Work to complete:
• A. Please set down, word for word, the part of the Sisanda Henna biography that opens with the words containing "Sisanda Henna (born" and closes with "Clint Eastwood's Invictus.".
• B. Resume the Sisanda Henna biography from the point where it stops.

Text to read:
>> Start

Sisanda Henna (born 18 March 1982) is a producer, director, and actor.

His acting career exploded on South African screens in 2003, with the TV series Tsha Tsha. He won the Duku Duku Best Actor award in 2004, and had started working in production since 2003. As a runner, PA, co-ordinator, AD and then producer, he worked on many projects, including working as a trainee producer under Genevieve Hofmeyr on Clint Eastwood's Invictus.

Henna moved to Los Angeles to pursue work in Hollywood in 2007. He worked at the Pan African Film & Arts Festival, assisting the festival director with a variety of things. He launched his professional directing career, directing a commercial for the Department of Roads, South Africa in 2010. He trained as a story and script editor at Masters level through the South African National Film Video Foundation (NFVF). He completed the International Financing program offered by the NFVF.

>> End

Provided material:
>> Start

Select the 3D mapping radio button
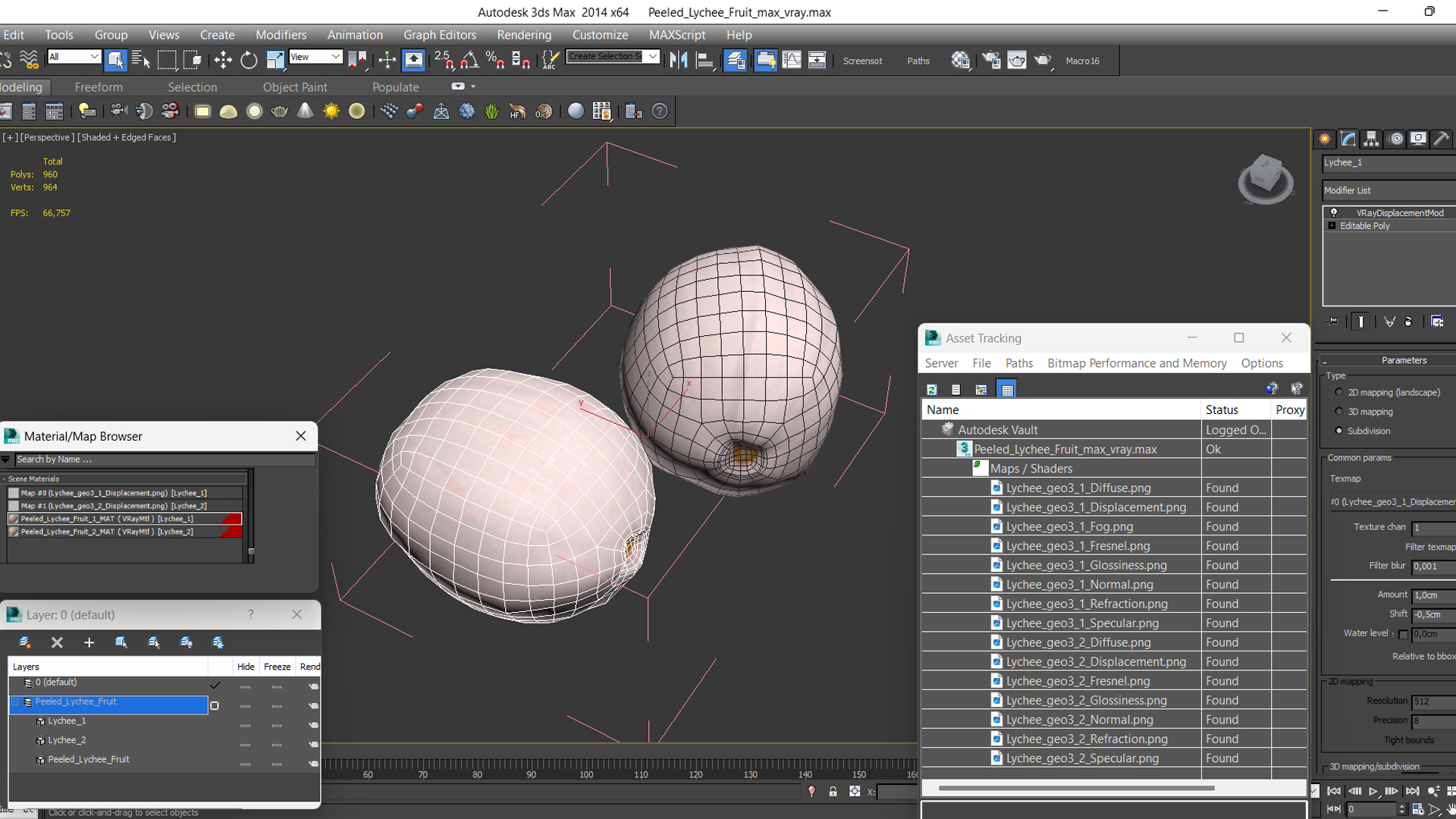 1339,412
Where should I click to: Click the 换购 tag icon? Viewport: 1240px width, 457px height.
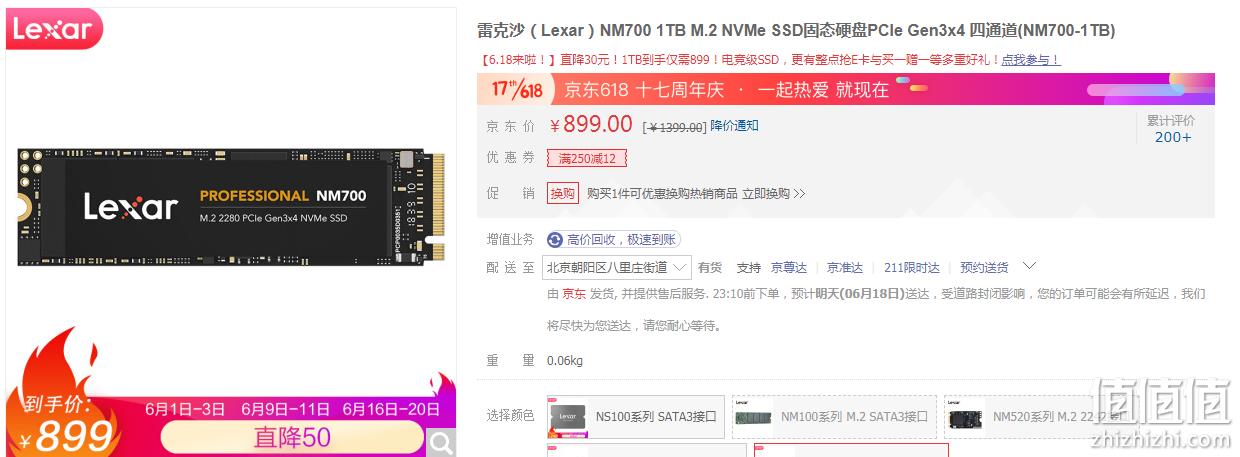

>> End

Response list:
• A.
Sisanda Henna (born 18 March 1982) is a producer, director, and actor.

His acting career exploded on South African screens in 2003, with the TV series Tsha Tsha. He won the Duku Duku Best Actor award in 2004, and had started working in production since 2003. As a runner, PA, co-ordinator, AD and then producer, he worked on many projects, including working as a trainee producer under Genevieve Hofmeyr on Clint Eastwood's Invictus.

• B.
He then went on to star as Sisansa Nkosi in the MNet series Inconceivable in 2020 where his character was married to Busi, played by  Refilwe Madumo. 

Henna is also a speaker, who is invited to speak at many events and gatherings, because of his celebrity status in South Africa.

Awards and nominations
 Henna won the Duku Duku award for being the best actor in this famous drama series.

Filmography
 Tsha Tsha as Andile (2003–2005)
 This Life as Jabu (2004)
 Einmal so wie ich will as Tobi (2005)
 Far Cry 2 (Video Game) voice over for Sisandra Henna (2008) 
 Invictus as a staff assistant (2009)
 Gauteng Maboneng as a Series Producer (2011)
 Klein Karoo as Bongi (2013)
 Donkerland as Mtonga (2013)
 Intersexions as a Director (2013)
 Gold Diggers as a Director (2015)
 Greed & Desire as a Director (2016)
 Hustle as Moruti Samson (2016)
 Emjindini (2018)
 Rogue (2020)
  Trackers (TV Series)  as Nkunzi Shabangu (2020)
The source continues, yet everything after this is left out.